Malignant Familial Glomus Jugulare Tumor: A Case Report

Abstract

Paragangliomas originate from neural crest-derived tissue. In the head and neck, paragangliomas occur most frequently in the carotid body and in the jugulotympanic region. At this last site they are classified by their origin into glomus jugulare and glomus tympanicum tumors. Malignant paragangliomas are distinctly uncommon. Histological criteria do not predict the clinical behavior of paragangliomas, and their malignant potential is notoriously difficult to predict. The diagnosis of malignancy is made clinically by the presence of metastatic spread and by a rapid, invasive growth. Familial glomus tumors constitute approximately 20% of cases, and in children of men who had a glomus tumor, these lesions developed at a rate consistent with autosomal-dominant inheritance (50%). Al-Mefty and Teixeira in 2002 classified as “complex glomus jugulare tumors” a subgroup of tumors that is rarely encountered and seldom reported, and that represents a challenge to treatment. To be classified as complex, one or more of the following criteria had to be met: giant size, multiple paragangliomas, malignancy, catecholamine secretion, association with other lesion, previous treatment with adverse outcome, radiation therapy, or adverse effects from embolization.

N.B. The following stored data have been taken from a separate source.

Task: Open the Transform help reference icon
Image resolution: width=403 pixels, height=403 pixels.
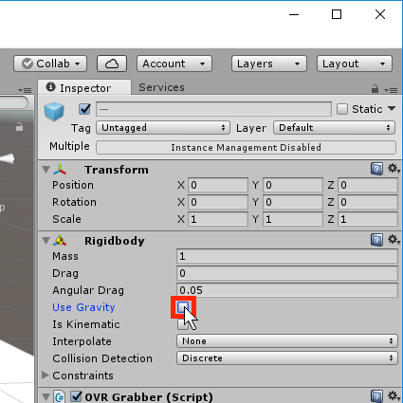Action: coord(376,169)
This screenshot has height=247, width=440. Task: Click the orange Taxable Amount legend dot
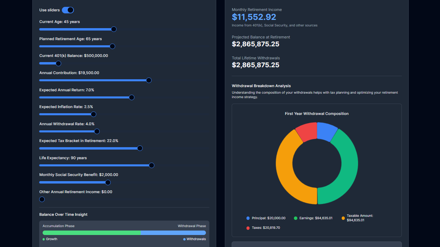click(x=343, y=218)
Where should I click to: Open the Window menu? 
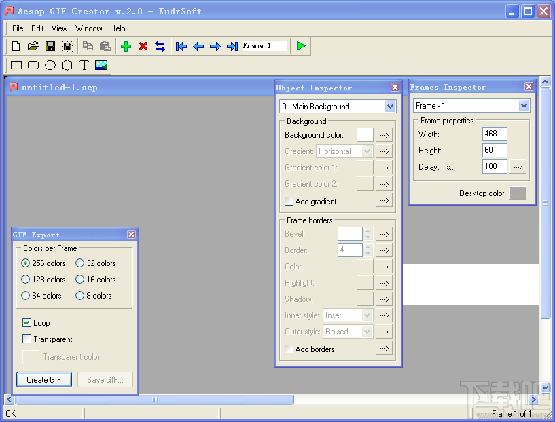[89, 28]
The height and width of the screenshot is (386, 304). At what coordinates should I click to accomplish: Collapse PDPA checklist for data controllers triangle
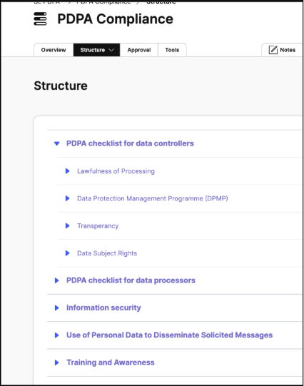57,143

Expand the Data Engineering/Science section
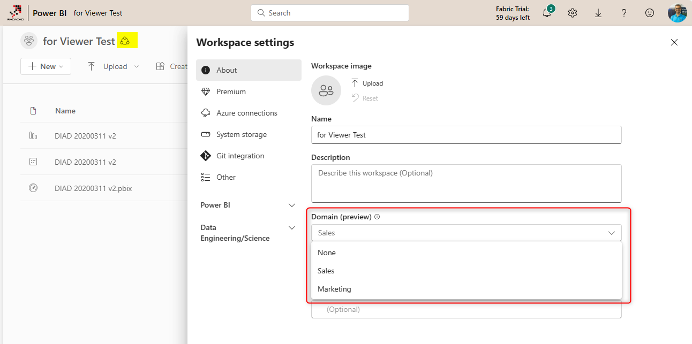point(292,228)
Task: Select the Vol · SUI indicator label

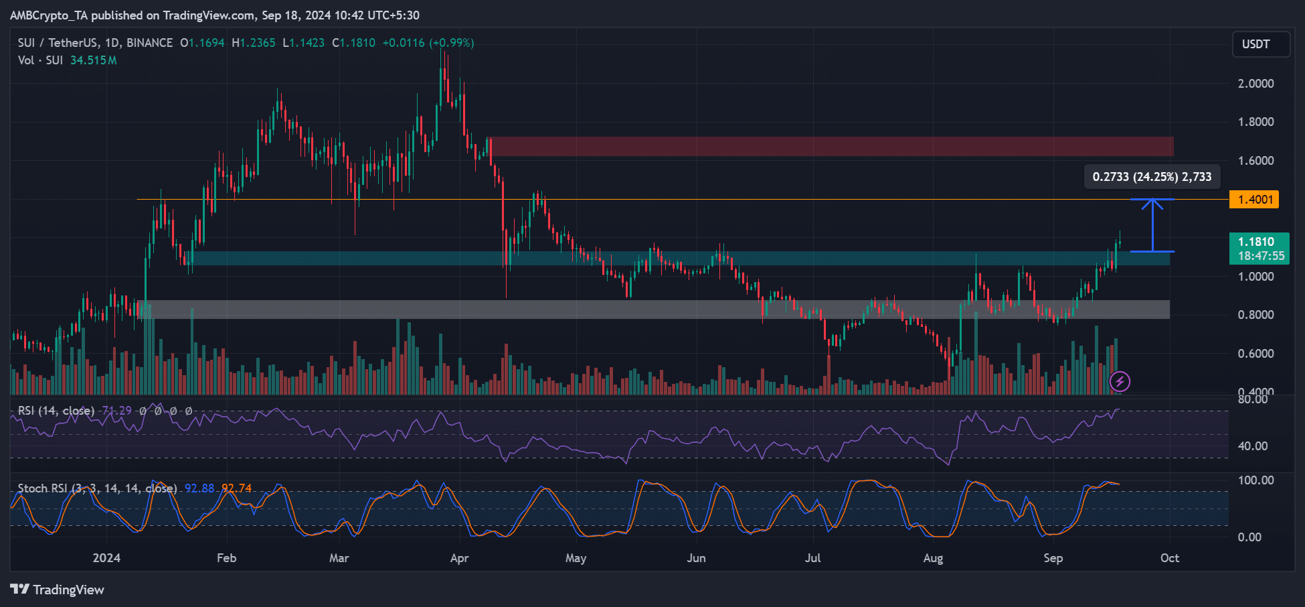Action: [40, 60]
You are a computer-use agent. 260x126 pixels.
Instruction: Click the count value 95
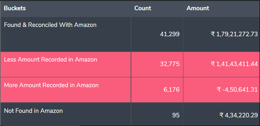click(x=176, y=115)
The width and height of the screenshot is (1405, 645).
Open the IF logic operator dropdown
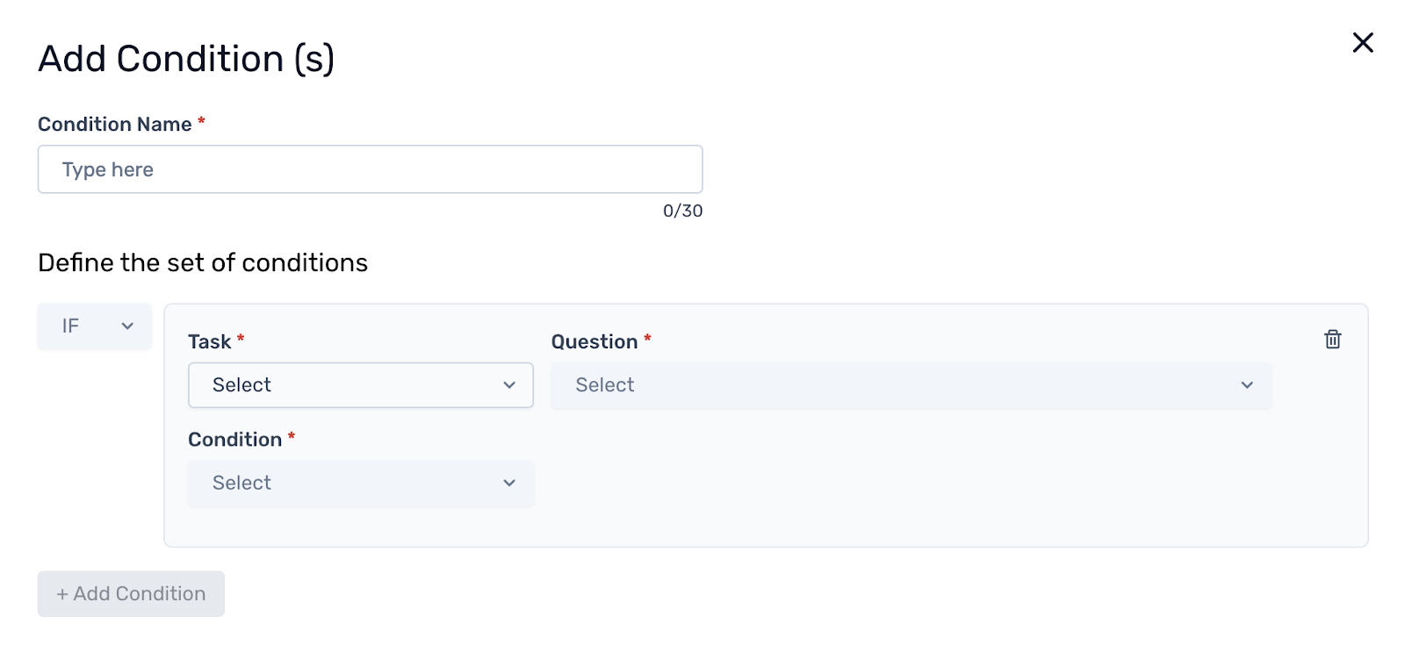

In this report we describe a case of glomus jugulare tumor with cervical lymph nodes metastases in a 25-year-old woman with positive familiar history (father with concomitant glomus jugulare and contralateral carotid body tumor). The work-up and surgical treatment of this patient is discussed in detail and is used to explore controversial aspects of treatment of paragangliomas of the head and neck.